### The request
Retype each of the rows below word for word, and leave the pictures out of your copy.

### Material for this exercise
══════════════════════════════
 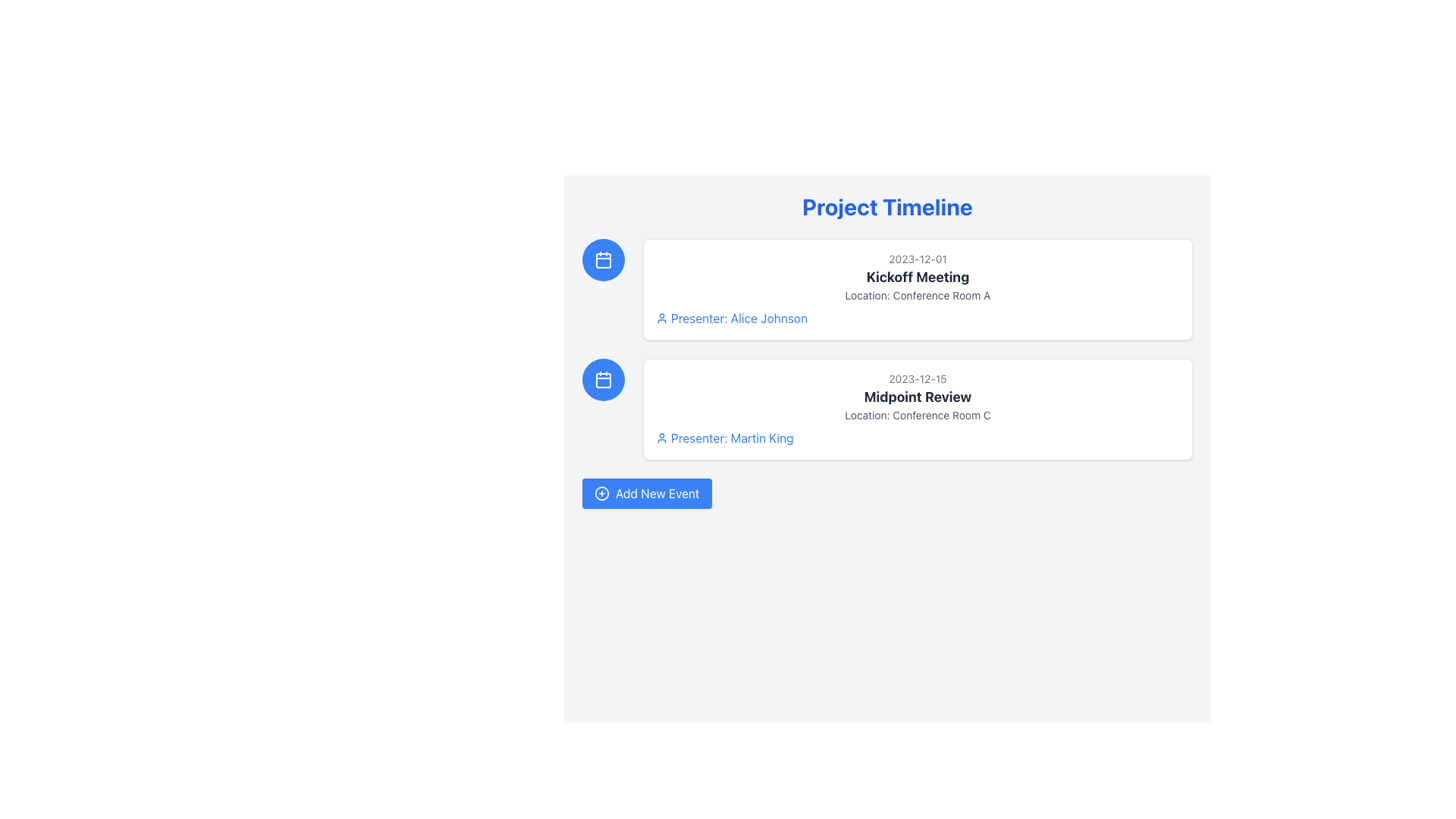 What do you see at coordinates (603, 259) in the screenshot?
I see `the small rectangle with rounded corners within the SVG calendar icon, which is adjacent to the text '2023-12-01 Kickoff Meeting' and above the 'Add New Event' button` at bounding box center [603, 259].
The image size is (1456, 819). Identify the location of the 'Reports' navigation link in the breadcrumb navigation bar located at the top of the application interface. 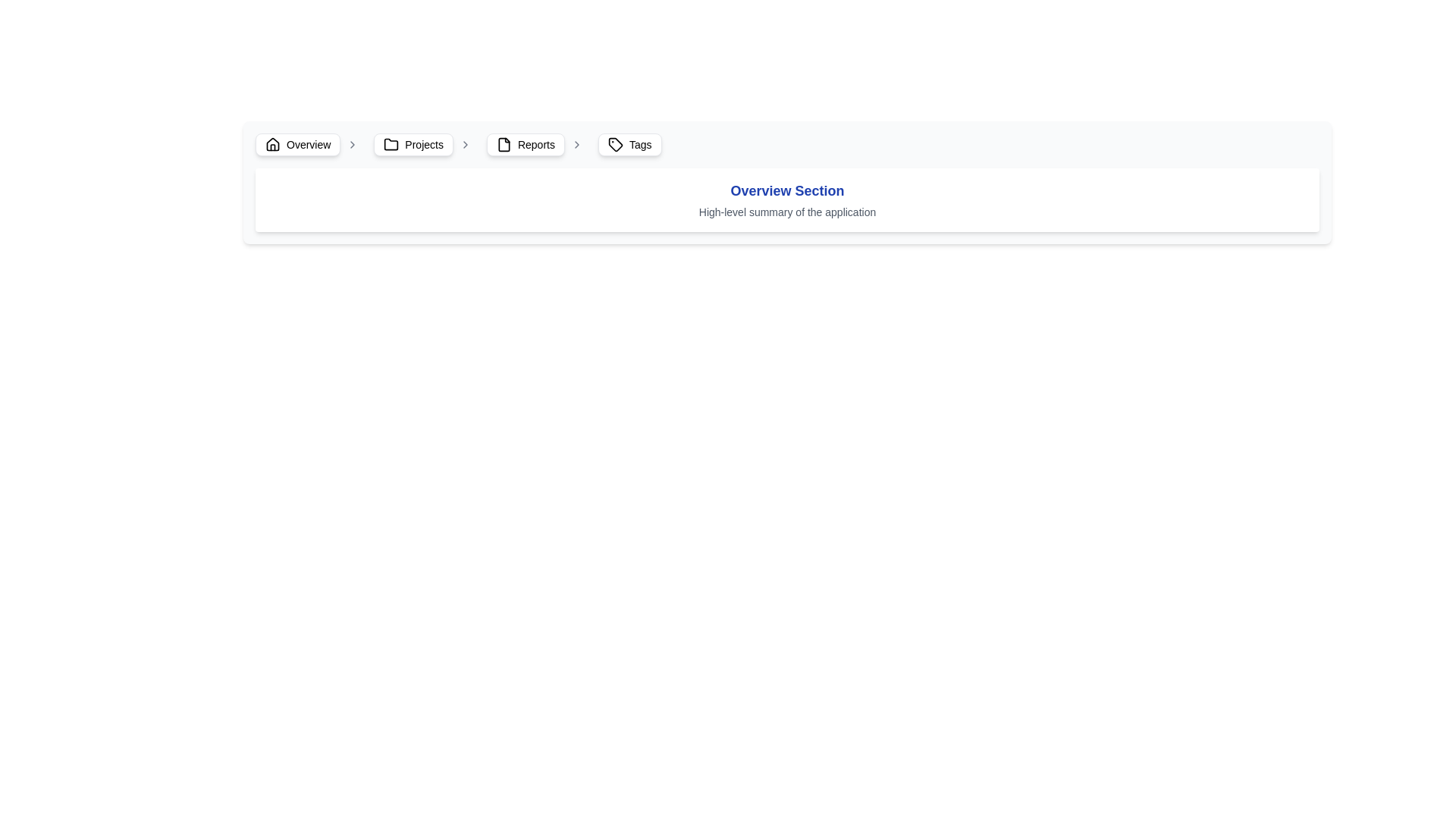
(526, 145).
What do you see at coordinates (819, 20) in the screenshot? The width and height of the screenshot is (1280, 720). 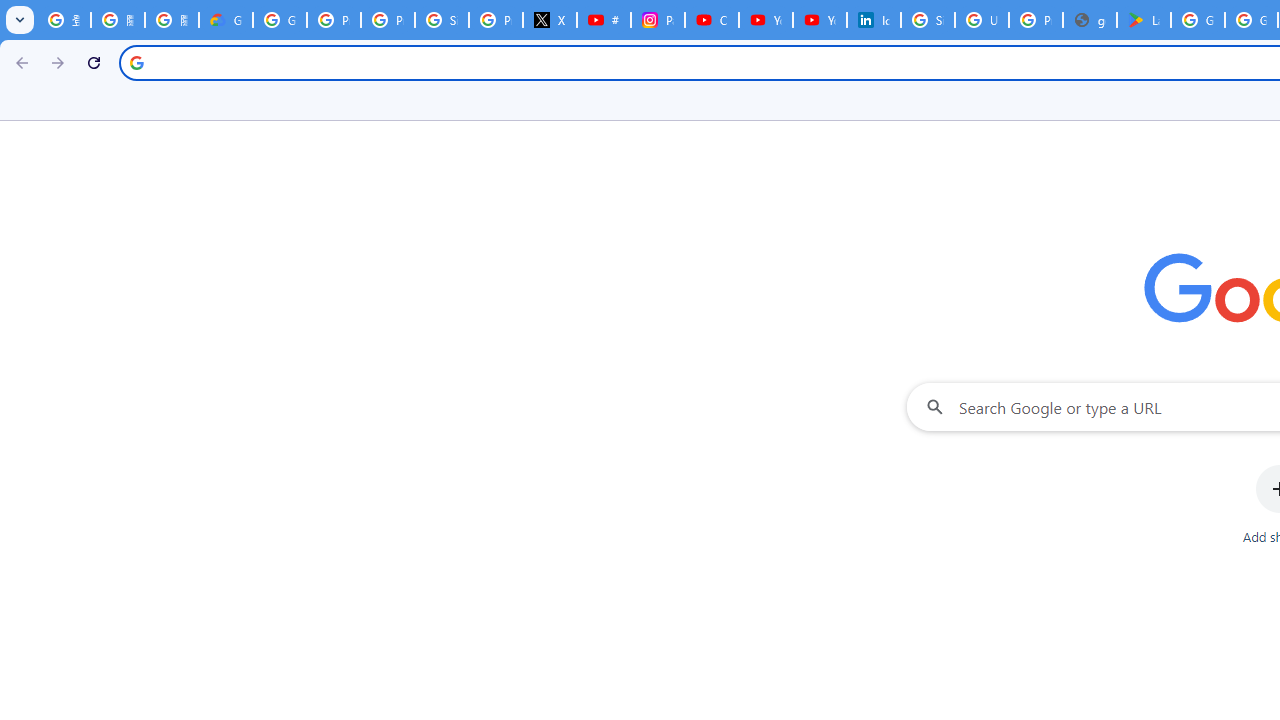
══════════════════════════════
### Finished task
  What do you see at coordinates (603, 259) in the screenshot?
I see `the small rectangle with rounded corners within the SVG calendar icon, which is adjacent to the text '2023-12-01 Kickoff Meeting' and above the 'Add New Event' button` at bounding box center [603, 259].
The image size is (1456, 819). Identify the location of the 'Reports' navigation link in the breadcrumb navigation bar located at the top of the application interface. 
(526, 145).
What do you see at coordinates (819, 20) in the screenshot? The width and height of the screenshot is (1280, 720). 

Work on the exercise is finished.